### DESCRIPTION OF THE TASK
Copy each entry below verbatim. Skip the pictures.

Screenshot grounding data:
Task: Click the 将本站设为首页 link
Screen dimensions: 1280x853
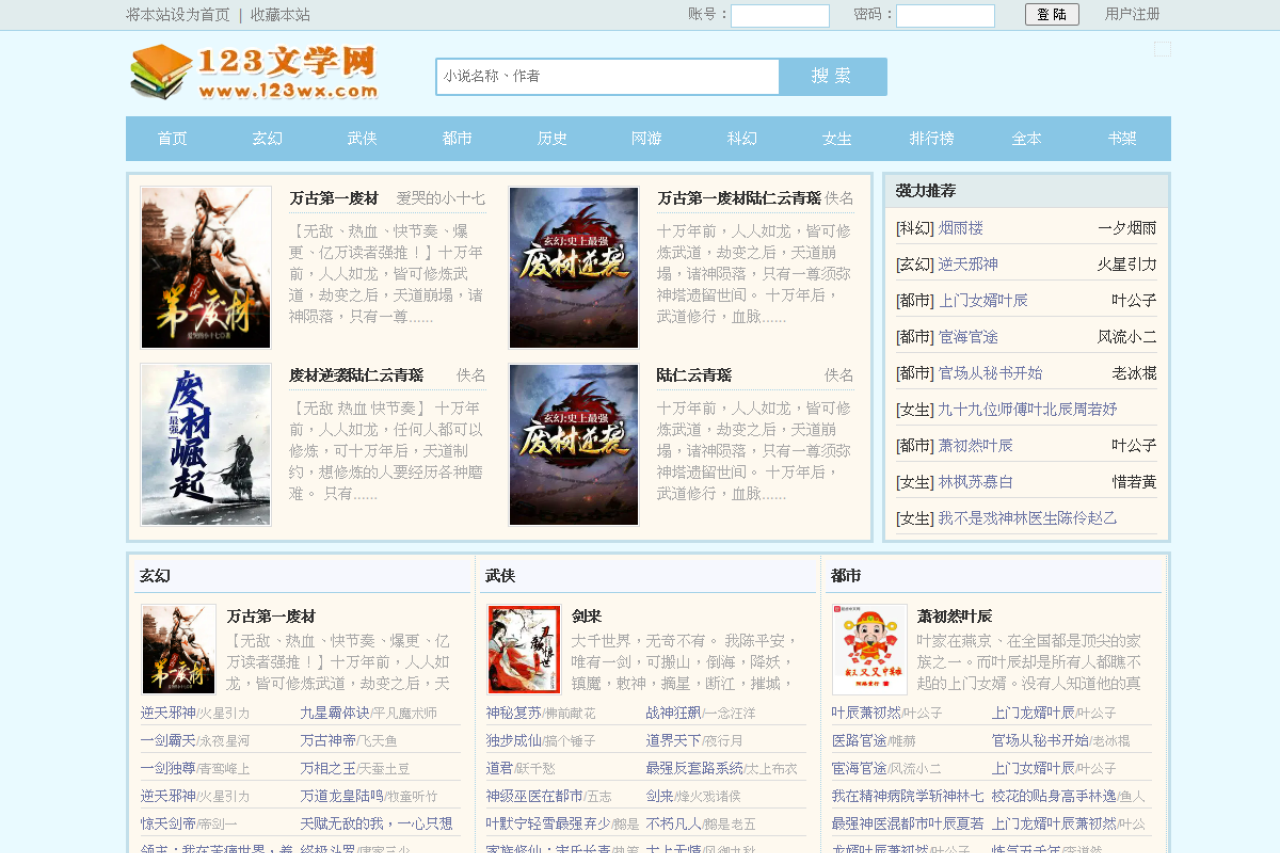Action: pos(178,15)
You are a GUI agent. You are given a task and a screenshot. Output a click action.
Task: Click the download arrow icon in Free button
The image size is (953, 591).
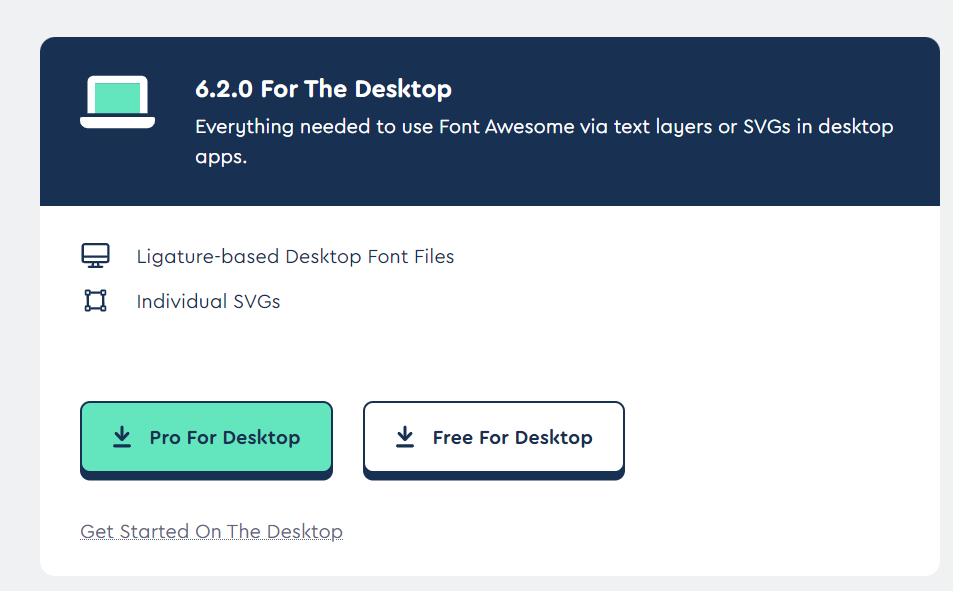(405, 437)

### OUTPUT FOR THIS TASK
Task: Click the 将本站设为首页 link
Screen dimensions: 1280x853
Action: pos(178,15)
You are a GUI agent. You are given a task and a screenshot. Output a click action.
Task: Click the download arrow icon in Free button
The image size is (953, 591).
(405, 437)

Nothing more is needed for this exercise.